Lorsqu’il s’agit de la valeur épistémique, le modal can a un rôle particulier. La valeur
fondamentale qu’on lui attribue généralement dans ce cas est la possibilité logique, tout
comme may. Cependant, les différences sont évidentes. Étant donné la trop grande influence
de la valeur radicale de can, à savoir, la capacité, ou la possibilité matérielle, sa valeur de
possibilité logique est normalement incompatible avec un énoncé assertif au présent, où il
faudra utiliser may. Toutefois, dans des assertions négatives ou interrogatives, can
épistémique est possible, car les formes négatives et interrogatives, ou même l’ajout de -ED,
donnent à la possibilité matérielle un caractère théorique, qui la rapproche de la possibilité
logique. Le modal can remonte au vieil anglais cunnan, et à la base indo-européenne gn-, qui
a servi à former le verbe know. Ainsi, l’étymologie contenue dans can correspond au savoir,
qui s’est développé en savoir comment faire (know how to), puis en be able to. La possibilité
matérielle liée au modal aura donc très souvent une influence dans son emploi épistémique,
d’où les confusions fréquentes entre les deux valeurs, voire l’impossibilité de la valeur
épistémique. Can ne permet pas d’exprimer l’équiprobabilité de l’actualisation d’un
événement, car il ignore, non plus légèrement comme dans le cas de may dans les énoncés
assertifs, mais totalement le négatif. Bien que l’incertitude de can concernant un fait soit
toujours présente, elle n’est pas aussi forte qu’avec le modal may, un degré supérieur de
certitude est atteint, d’où son association fréquente avec le modal must (quasi-certitude), dont
il est la forme retenue dans les énoncés négatifs en anglais britannique.

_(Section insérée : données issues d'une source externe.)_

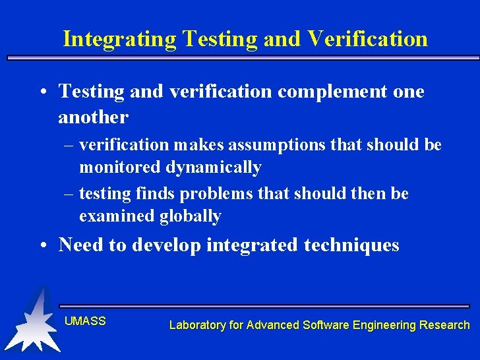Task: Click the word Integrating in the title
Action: point(119,39)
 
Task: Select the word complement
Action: point(332,92)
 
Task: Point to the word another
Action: point(93,117)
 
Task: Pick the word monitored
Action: point(120,167)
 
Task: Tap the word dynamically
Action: point(213,167)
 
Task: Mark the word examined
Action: point(117,216)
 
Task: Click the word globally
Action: point(190,216)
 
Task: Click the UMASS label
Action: point(85,321)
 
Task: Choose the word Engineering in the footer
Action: point(384,324)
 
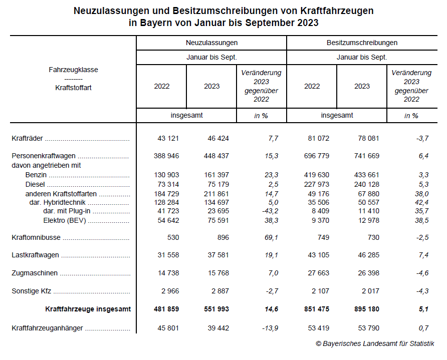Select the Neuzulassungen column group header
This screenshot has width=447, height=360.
pos(211,43)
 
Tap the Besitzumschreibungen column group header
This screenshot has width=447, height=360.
pos(362,43)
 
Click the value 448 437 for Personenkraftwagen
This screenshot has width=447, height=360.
pos(216,156)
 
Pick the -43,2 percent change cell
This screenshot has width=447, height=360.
pos(268,211)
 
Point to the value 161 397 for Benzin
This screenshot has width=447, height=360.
pos(216,175)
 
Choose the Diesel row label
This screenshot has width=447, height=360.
pos(35,184)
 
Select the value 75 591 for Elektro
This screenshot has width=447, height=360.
pos(216,220)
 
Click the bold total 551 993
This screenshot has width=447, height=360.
pos(216,309)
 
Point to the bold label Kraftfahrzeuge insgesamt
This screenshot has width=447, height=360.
pos(88,309)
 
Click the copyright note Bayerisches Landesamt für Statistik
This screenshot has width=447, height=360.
pos(375,343)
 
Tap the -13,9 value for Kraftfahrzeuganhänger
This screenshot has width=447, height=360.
pos(269,328)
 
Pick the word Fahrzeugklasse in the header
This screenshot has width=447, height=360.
pos(73,70)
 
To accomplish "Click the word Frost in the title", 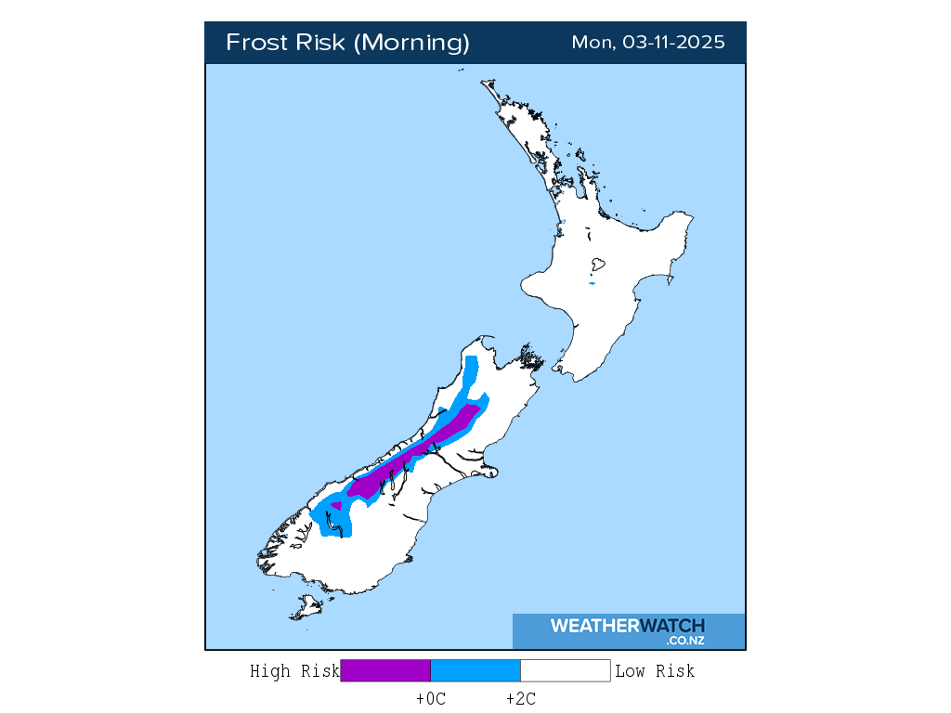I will point(257,43).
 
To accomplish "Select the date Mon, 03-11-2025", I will point(647,43).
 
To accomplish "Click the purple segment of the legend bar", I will point(385,670).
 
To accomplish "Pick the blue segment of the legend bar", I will point(476,670).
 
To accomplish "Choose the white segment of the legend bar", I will point(565,670).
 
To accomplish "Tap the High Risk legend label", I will point(294,670).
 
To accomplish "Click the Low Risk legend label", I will point(655,670).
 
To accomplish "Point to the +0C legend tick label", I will point(431,699).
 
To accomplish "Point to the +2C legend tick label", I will point(520,699).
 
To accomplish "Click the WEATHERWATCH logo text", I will point(627,626).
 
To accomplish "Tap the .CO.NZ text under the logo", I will point(685,641).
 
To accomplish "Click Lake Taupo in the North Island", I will point(598,265).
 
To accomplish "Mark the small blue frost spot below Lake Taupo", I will point(592,284).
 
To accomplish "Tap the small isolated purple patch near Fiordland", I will point(335,505).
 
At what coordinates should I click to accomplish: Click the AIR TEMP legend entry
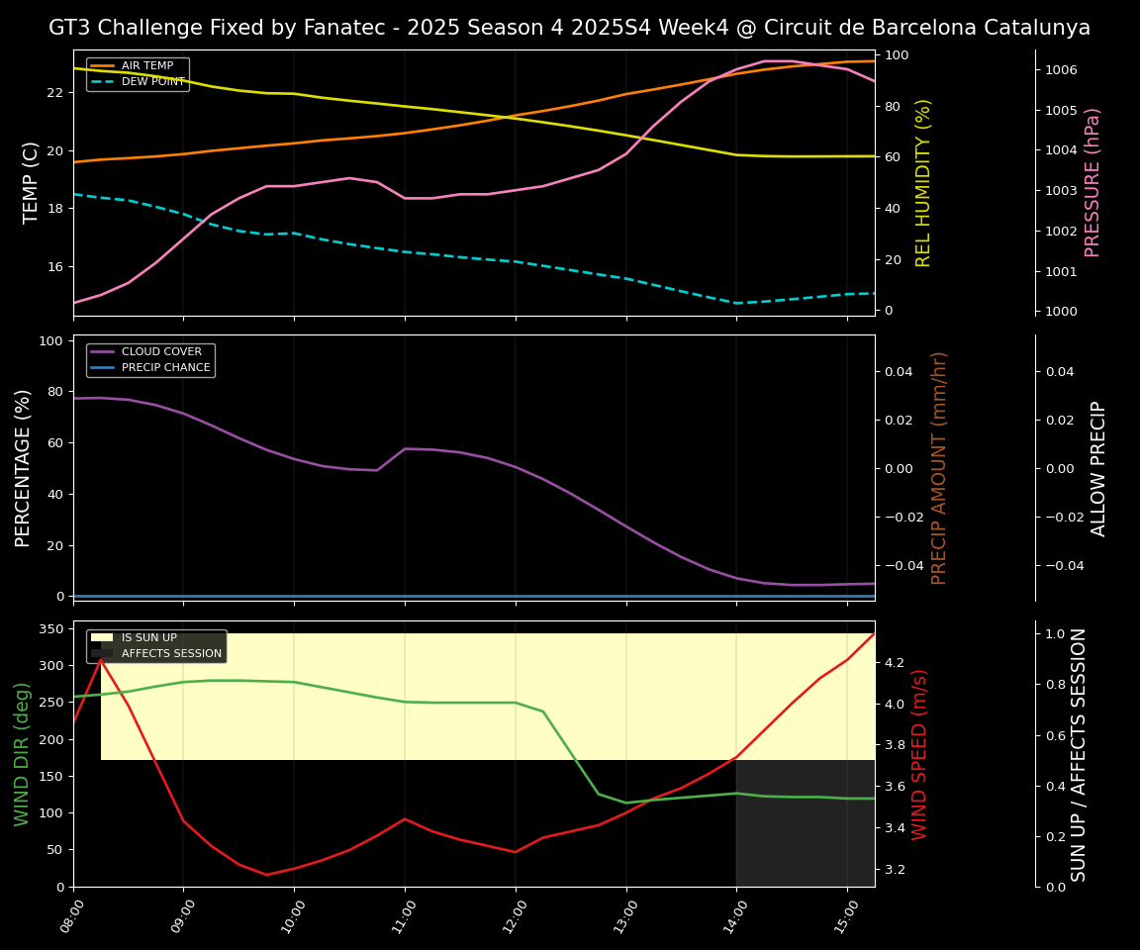click(x=146, y=65)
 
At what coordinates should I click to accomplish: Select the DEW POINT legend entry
click(x=152, y=81)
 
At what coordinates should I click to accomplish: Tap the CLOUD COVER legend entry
click(x=161, y=351)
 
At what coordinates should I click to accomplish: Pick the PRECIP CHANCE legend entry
click(x=165, y=367)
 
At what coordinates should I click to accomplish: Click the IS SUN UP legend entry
click(x=148, y=637)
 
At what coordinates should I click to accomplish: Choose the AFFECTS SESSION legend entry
click(x=171, y=653)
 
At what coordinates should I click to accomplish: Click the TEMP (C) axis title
click(x=32, y=182)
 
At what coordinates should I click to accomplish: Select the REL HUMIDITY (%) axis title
click(x=924, y=182)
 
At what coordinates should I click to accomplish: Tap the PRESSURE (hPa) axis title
click(x=1093, y=182)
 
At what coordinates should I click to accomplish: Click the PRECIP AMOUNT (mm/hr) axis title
click(x=940, y=467)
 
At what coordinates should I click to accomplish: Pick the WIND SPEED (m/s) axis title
click(x=920, y=754)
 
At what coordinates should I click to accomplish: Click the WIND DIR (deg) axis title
click(x=22, y=754)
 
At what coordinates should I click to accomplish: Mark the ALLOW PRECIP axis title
click(x=1099, y=468)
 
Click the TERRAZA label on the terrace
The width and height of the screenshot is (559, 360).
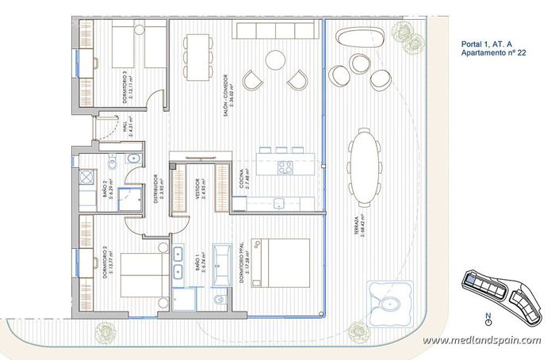[x=361, y=228]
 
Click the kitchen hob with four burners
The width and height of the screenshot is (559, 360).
[x=285, y=167]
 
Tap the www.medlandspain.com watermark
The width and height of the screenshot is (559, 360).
[x=481, y=340]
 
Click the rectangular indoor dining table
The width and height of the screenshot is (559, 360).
[x=196, y=52]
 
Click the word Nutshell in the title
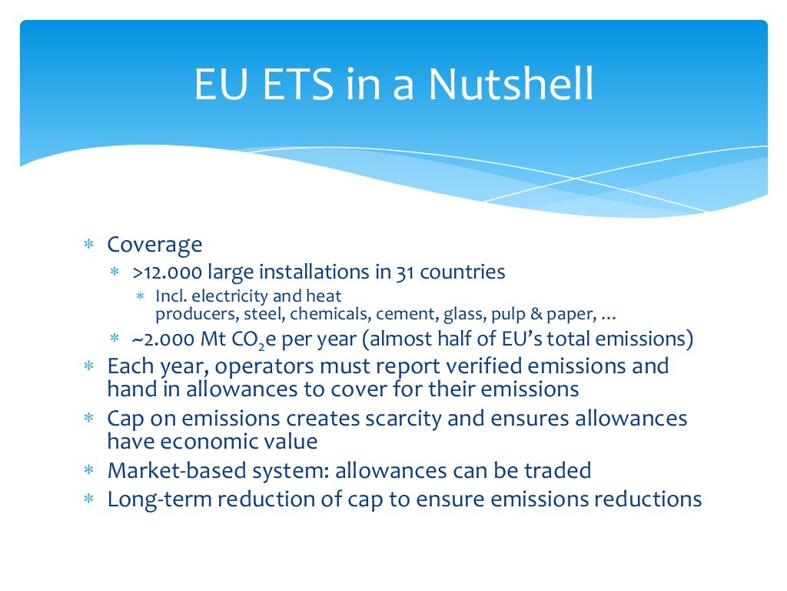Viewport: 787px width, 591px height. (510, 85)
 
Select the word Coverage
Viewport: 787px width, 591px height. (154, 245)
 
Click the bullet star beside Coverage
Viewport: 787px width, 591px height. (88, 245)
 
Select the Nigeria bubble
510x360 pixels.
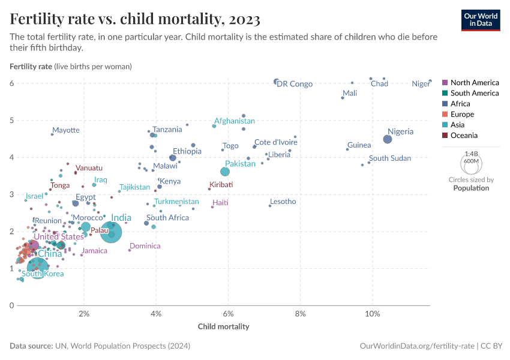pyautogui.click(x=388, y=139)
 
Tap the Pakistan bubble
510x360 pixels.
pyautogui.click(x=225, y=172)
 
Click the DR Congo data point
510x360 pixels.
pyautogui.click(x=276, y=82)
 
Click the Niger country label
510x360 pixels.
pyautogui.click(x=421, y=84)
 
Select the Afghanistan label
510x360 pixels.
pyautogui.click(x=235, y=121)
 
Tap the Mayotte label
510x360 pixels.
pyautogui.click(x=65, y=130)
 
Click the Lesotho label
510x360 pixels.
pyautogui.click(x=283, y=202)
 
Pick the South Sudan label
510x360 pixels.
pyautogui.click(x=390, y=158)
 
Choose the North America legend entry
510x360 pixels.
pyautogui.click(x=474, y=82)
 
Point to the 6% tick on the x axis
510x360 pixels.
pyautogui.click(x=228, y=314)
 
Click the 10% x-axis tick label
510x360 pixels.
pyautogui.click(x=372, y=314)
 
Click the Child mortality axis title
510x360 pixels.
pyautogui.click(x=223, y=327)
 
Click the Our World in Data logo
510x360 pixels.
pyautogui.click(x=481, y=19)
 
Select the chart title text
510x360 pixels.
pyautogui.click(x=135, y=20)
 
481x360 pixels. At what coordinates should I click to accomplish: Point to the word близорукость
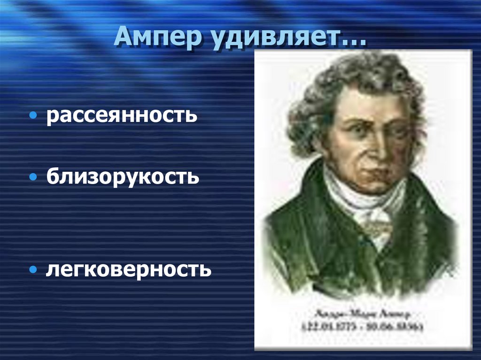[x=123, y=177]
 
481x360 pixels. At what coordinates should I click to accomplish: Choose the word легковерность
[x=128, y=269]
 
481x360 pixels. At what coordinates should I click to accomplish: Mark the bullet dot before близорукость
[x=33, y=178]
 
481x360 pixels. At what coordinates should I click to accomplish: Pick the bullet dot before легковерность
[x=33, y=270]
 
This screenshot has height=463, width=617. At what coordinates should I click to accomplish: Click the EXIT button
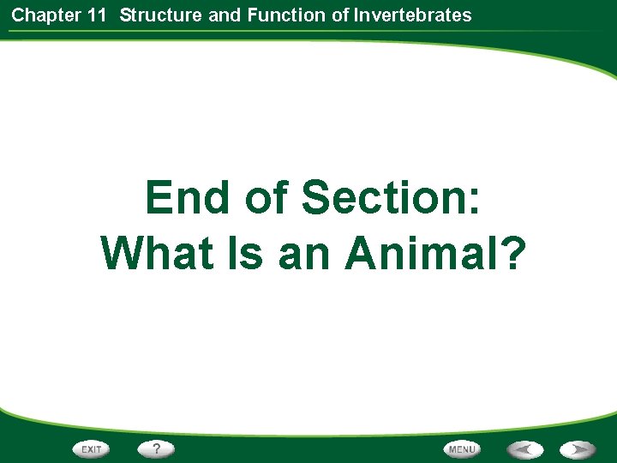coord(92,448)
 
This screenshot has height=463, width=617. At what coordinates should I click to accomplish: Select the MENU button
coord(462,448)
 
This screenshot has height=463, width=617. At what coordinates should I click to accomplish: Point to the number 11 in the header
coord(97,15)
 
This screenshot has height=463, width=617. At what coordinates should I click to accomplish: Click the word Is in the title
coord(246,254)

A la différence de may not, la négation ajoutée à can porte sur le modal et non sur l’évènement
(peut-être cela a-t-il une influence sur le fait que la forme contractée mayn’t est beaucoup plus
rare que le courant can’t ?). Par conséquent, la traduction en français de l’énoncé it cannot be
true serait il n’est pas possible que ce soit vrai, par opposition à it may not be true, glosable en
it may be false (il est possible que ce ne soit pas vrai). Au présent, la valeur épistémique de
can(not) est donc principalement la non-possibilité.
1. Pooh! You can’t be silly enough to wish to leave such a splendid place?
2. And Lucky Dick can’t be one of these clever men; he must be less intact, even faintly
destroyed.
Dans ces deux exemples, l’association de can avec l’adverbe not autorise une interprétation
épistémique du modal. En 1, le point d’interrogation renforce l’idée d’hypothèse et d’une
incertitude quant à la réalisation de l’évènement. L’emploi de can’t pour parler de la relation
souligne cependant le fait que l’énonciateur serait un peu étonné d’apprendre le contraire.
L’exemple 2 est pertinent car il montre que la valeur épistémique de can(not) est à rapprocher
de must. Les modaux sont ici placés sur le même plan et ont un degré de certitude par rapport
à l’évènement à peu près similaire. Néanmoins, le fait que can épistémique reste proche de
may lui donne une valeur légèrement plus faible que must.